Both NBAA conferences held in May, discussed cyber security, and other topics such as personnel security, regulatory compliance and developing a business aviation security plan.
NBAA’s Security Conference raised the level of best practices for business aviation security through scenario-based problem solving and content brought by experienced operators and security experts. Peer-to-peer learning and problem-solving was a key component of this interactive conference.
As threats and threat actors evolve, continued enhancement of business aviation security is a critical component to national security.
Defending against cyber intrusions
Defending against cyber intrusions is a key security concern for business aviation. Much sensitive information is transferred through satellite communication systems on business aircraft, and to protect that data the on-board systems should be configured to allow only certain portable devices operated by the passengers and crew to access the network, according to Keith Turpin, chief information security officer with Universal Weather & Aviation.

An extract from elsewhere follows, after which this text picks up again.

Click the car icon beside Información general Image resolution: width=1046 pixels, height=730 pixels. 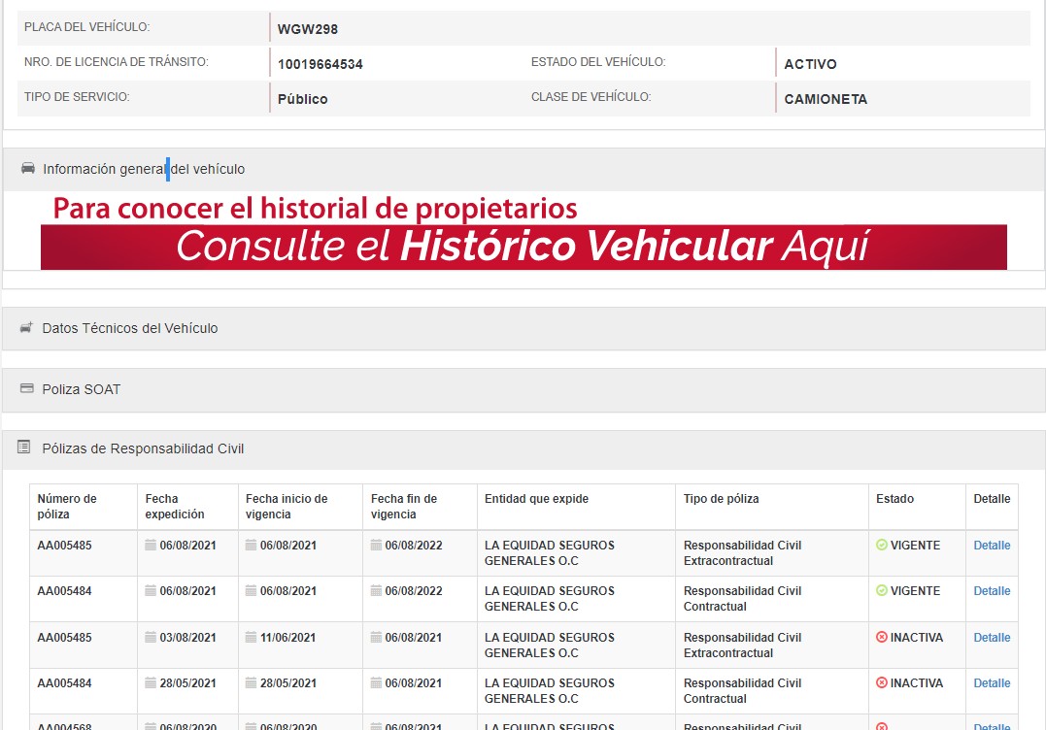tap(28, 169)
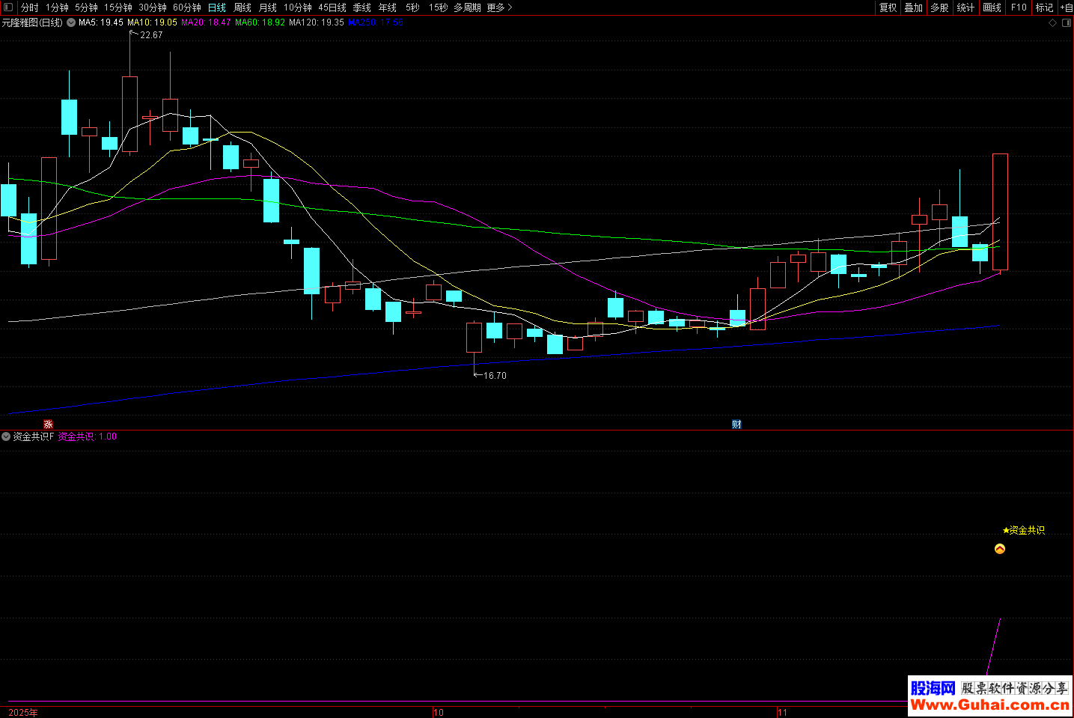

Many larger flight departments have added information technology specialists to help harden their systems against cyber-attacks said Doug Young, Gogo’s vice president for software architecture. He also warned that users shouldn’t be lulled into a false sense of security when using a VPN.
“The safest day in cyber security was yesterday,” said Rob Hill, business development director, global data solutions at Satcom Direct, during a presentation at the NBAA Maintenance Conference. While the threat of a cyber-attack is always present, proactive measures can mitigate the risk of a security breach.
“The attacks on corporate data are much faster and stronger than even on our nationwide security,” said Hill. “They want the info that’s profitable, and that’s your passenger’s info.”
Flight departments are therefore in difficult position: cyber security isn’t their expertise, but they’re ultimately responsible for what happens aboard the aircraft. The responsibility lies with the aviation team to proactively find airborne cyber security solutions that are adequate with the company’s terrestrial standards.
In some countries’ airspace, airborne internet traffic is automatically routed to an in-country satellite earth station, allowing third parties to intercept the data.
“If you’re flying in airspace that’s hostile toward us, that info goes down to them,” Hill advised. “If you’re transferring outside of a VPN, they have all that data open to see.”
Is encryption software the solution?
The solution could be to always use encryption software, and to utilize predictive flight mapping technology that sends an automatic alert when entering questionable airspace, at which point operators can temporarily terminate their internet connection.
Private networks are the ultimate in protection: encrypted data traveling straight from the aircraft back to corporate headquarters without ever touching the public internet. Additionally, they eliminate the need for passengers to use a VPN – reducing the risk for human error and offering cost-benefit advantages with regard to reduced data cost.
Hill said that it takes the pressure off operators. “That gives your IT department control over all cyber security and everything that people on-board that aircraft are allowed to do.”